• _What you should do_
Extend the tutorial on structuring a Python package, writing on from its last sentence.

As we saw, I’ve made a folder example/ that is going to serve as my example in this lecture. This example/ is the top level directory; my package name for this is going to be exampy, a name I’ve shamelessly stolen from Jo Bovy.

Inside your toplevel folder (for me, example/, we’re going to have any README and documention files, a LICENSE (tells people how to cite/attribute our code and allowed uses), a CHANGELOG, and other ancilliary info. We will also, crucially, have our setup.py here.

For now, let’s focus on the code. Inside your toplevel folder, make a new directory that is the name of your desired package:

import os 
os.mkdir('example/exampy/')
ls example
exampy/

Great. This folder is going to store all the modules/submodules of our package.

A simple package may have only one python file inside it, a more complicated one may have several files, and an even more complicated one may have sub folders with files.

Each folder and file’s name is going to contribute to how people use our code. For example, my myutils package could just be one script with a ton of functions in it. But I could also make a separate script called plotting.py and put implot() in there. Now instead of from myutils import implot, it’s from myutils.plotting import implot.

Is one better? Not really. For a personal utility library, it’s probably fine to shove them all in one. But it can be nice to organize things, especially if you’re trying to find where things are later to work on them.

Inside your package folder (for me, example/exampy/), we’re going to need to make a file called __init__.py. It’s allowed to be empty, so we could just do the following:

!touch example/exampy/__init__.py
ls example/exampy
__init__.py

When someone types import exampy later, it’s that init file that gets run. So we either need to put our functions/classes in there, or we can make separate files for them, and just import those files inside the init, leading to the same outcome. This is the standard practice, because it makes it easier for a user to navigate your github and find relevant functions.

For the sake of this example, let’s say we know we want to have a completely different submodule, plotting, where we’ll put all the handy plotting functions we come up with over the years.

Let’s further say that we predict we might want multiple python files with different sub-ideas within plotting, for example, imaging and histograms.

This tells us plotting should be a folder-level name, with imaging and histograms being .py files inside. (Again, this is just a choice).

In your exampy/ folder, make a new folder called plotting/, and within it, make two empty python files, one called imaging and one called histograms

os.mkdir('example/exampy/plotting')
!touch example/exampy/plotting/imaging.py
!touch example/exampy/plotting/histograms.py

For every folder-level thing we make in a package, we need an __init__.py. Add one of these to your plotting/ folder.

!touch example/exampy/plotting/__init__.py
ls example/exampy
__init__.py  plotting/
ls example/exampy/plotting
__init__.py    histograms.py  imaging.py

Awesome! Believe it or not, this is actually pretty much it when it comes to the overall structure of things within a simple package.

• _Extracted information_
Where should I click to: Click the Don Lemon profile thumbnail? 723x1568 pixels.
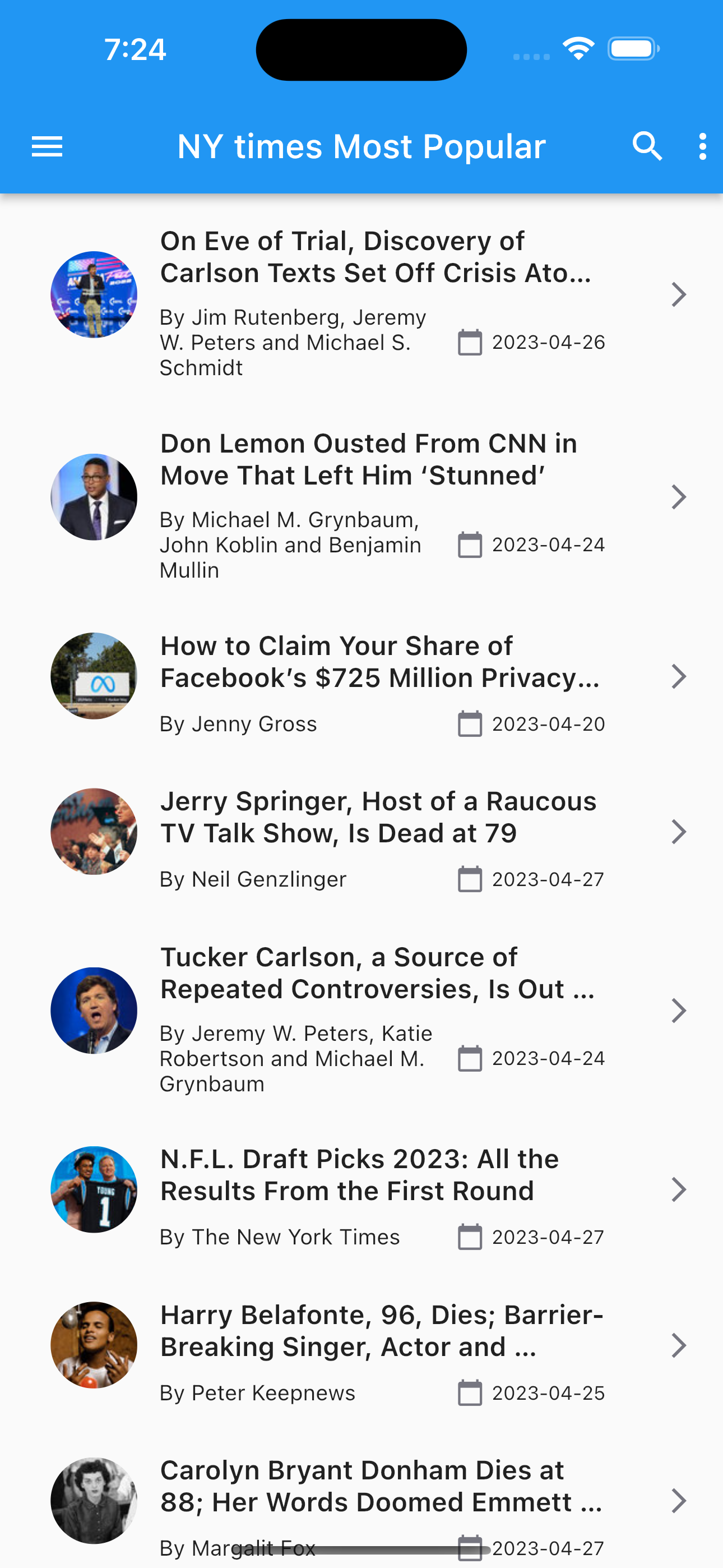point(94,497)
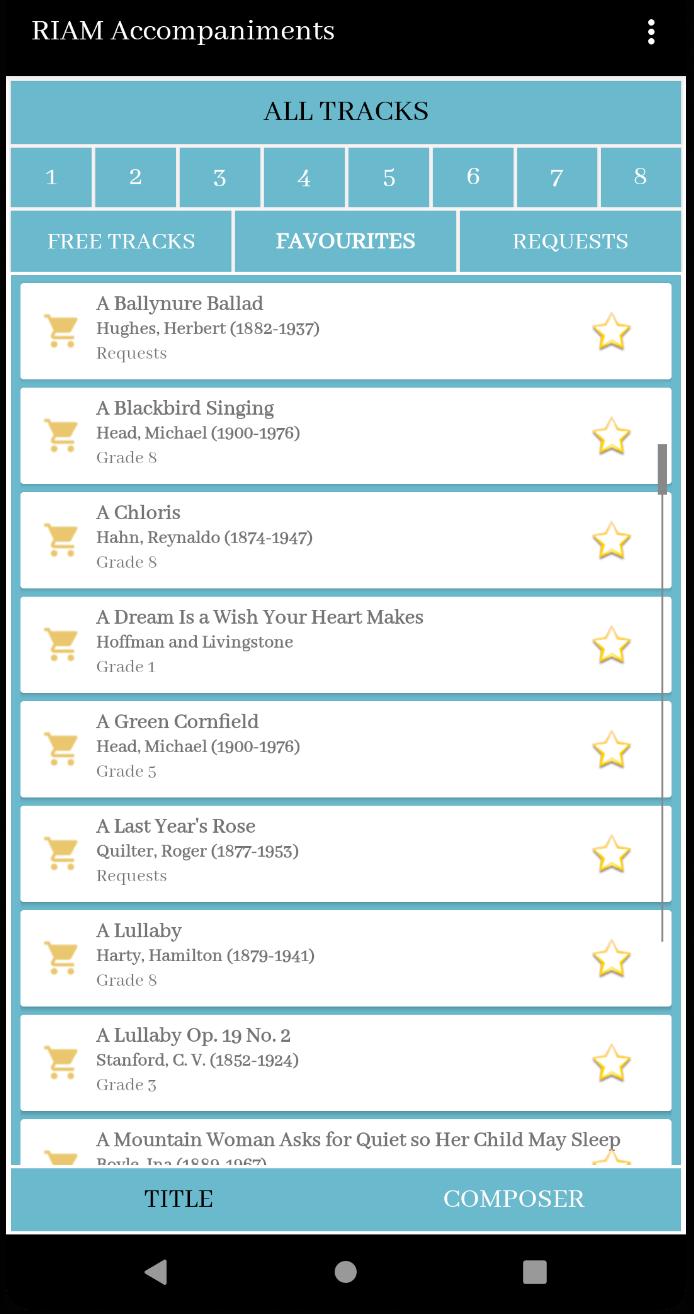Image resolution: width=694 pixels, height=1314 pixels.
Task: Go back using system navigation
Action: pos(156,1272)
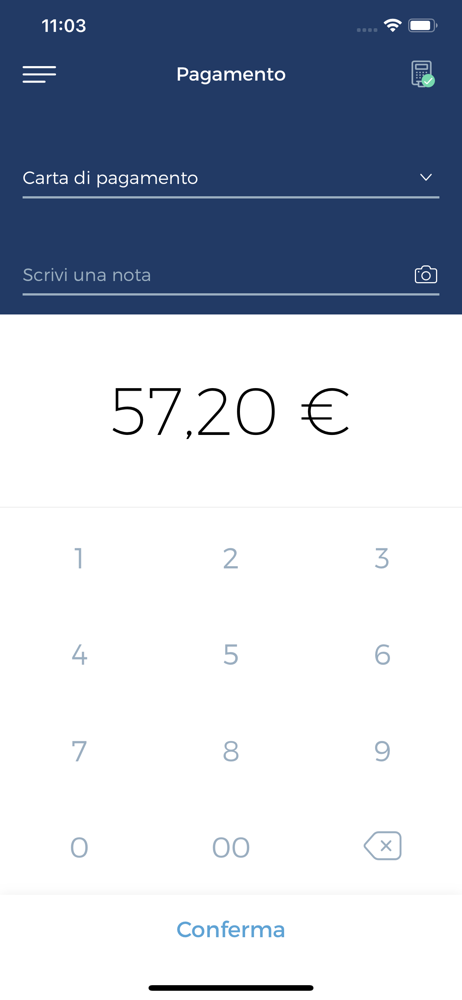
Task: Tap the 00 double zero key
Action: pos(230,848)
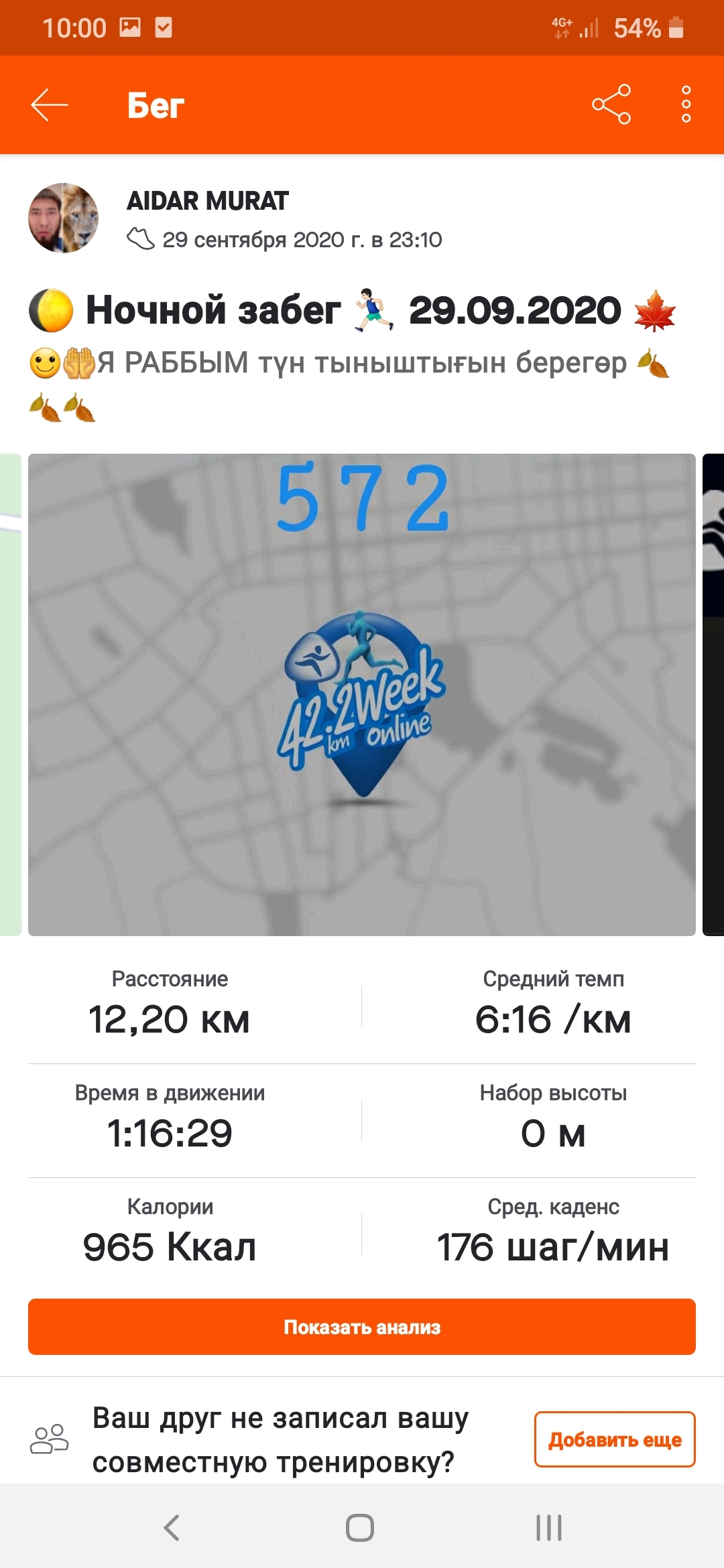Viewport: 724px width, 1568px height.
Task: Tap the Добавить еще button
Action: (614, 1439)
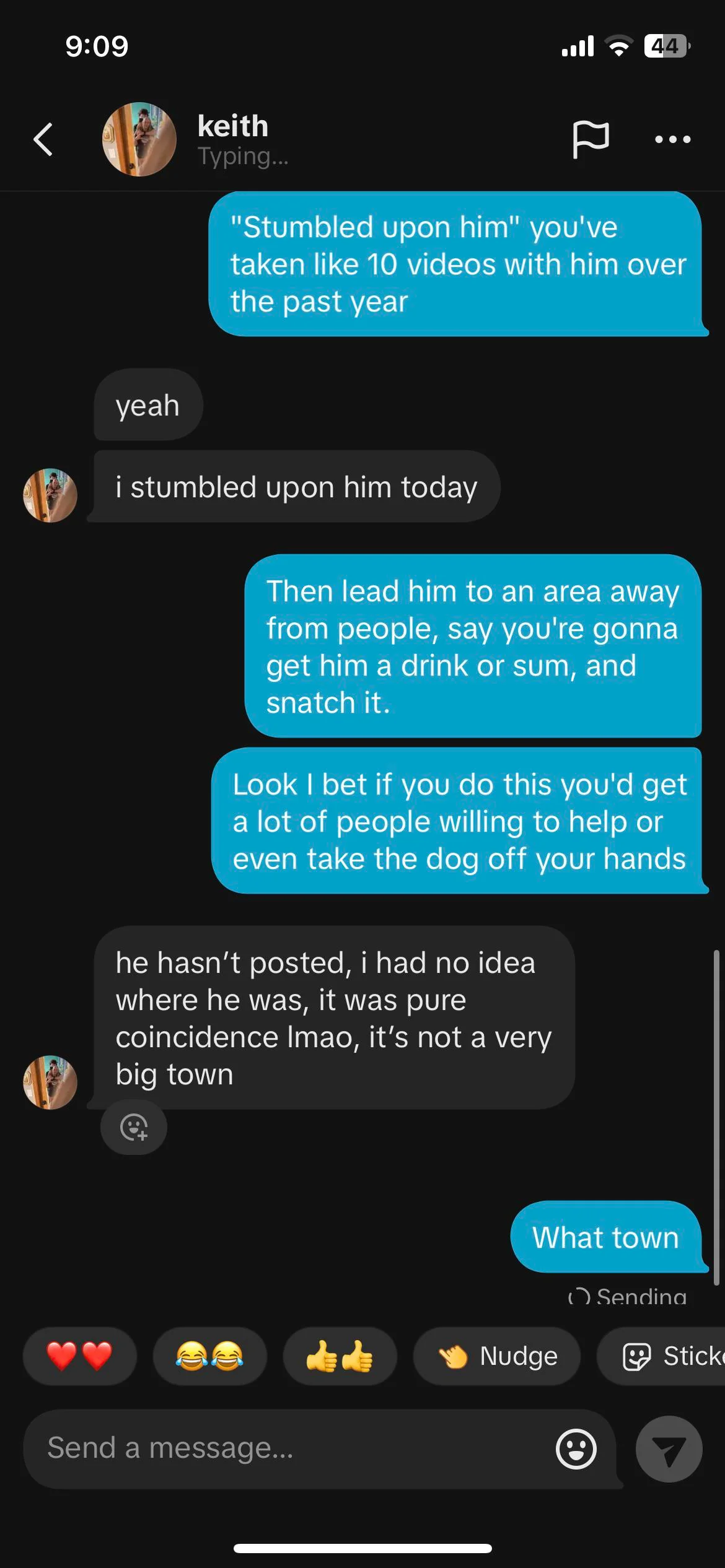Send the laughing emoji quick reaction
The height and width of the screenshot is (1568, 725).
[x=209, y=1356]
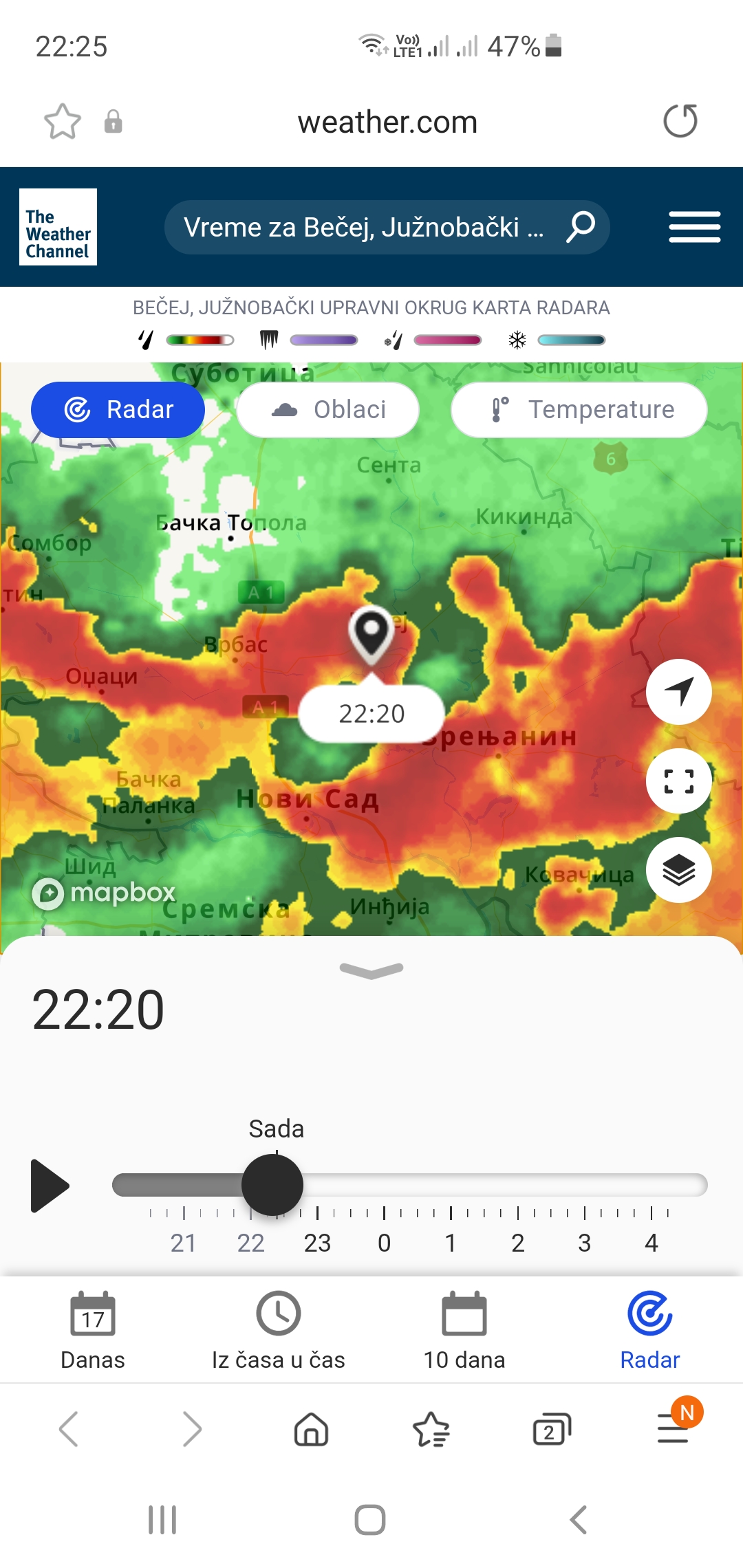Tap the timeline slider handle at Sada
The width and height of the screenshot is (743, 1568).
(272, 1185)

• _Task output_
The next question is, what do we put in each __init__.py? This turns out to depend on how we want the import statements to look when people use our code.

Let’s start with the inner-nested init. What if we want the organizational convenience of having histogram and imaging stuff in different files, but still want to import them as from exampy.plotting import implot or from exampy.plotting import my_cool_hist_func?

In this case, we would add the lines from .histograms import * and from .imaging import *

to that inner init (note the dot). By importing * we pull all (usually bad practice, you could also specify them by name). Either way, the from ___ import ____ structure dumps them into this init’s namespace without the prepended python module names (histograms and imaging in this case). The dot says to search for those modules in the current directory.

Alternatively, if in that init, I wrote from . import histograms and from . import imaging, those modules then get imported as those names when the __init__ runs, meaning the user would have to run, e.g., exampy.plotting.imaging.implot() or exampy.plotting.histograms.my_cool_hist_func.. Of course, when the USER imports into THEIR code, they can renane those long calls to something more convenient.

The behavior you choose between those two is entirely up to you. Going back to Bovy’s advice, it comes down to what you think the best balance is between organization/clutter and ease of use. If you have hundreds of plotting functions, maybe keeping them more separate is good. If it’s only a few in each category, maybe pull them all together in the init so the user calls them directly under plotting.. Note the following convenience: if each big function is in its own file and you’re using git, changes are very easy to track.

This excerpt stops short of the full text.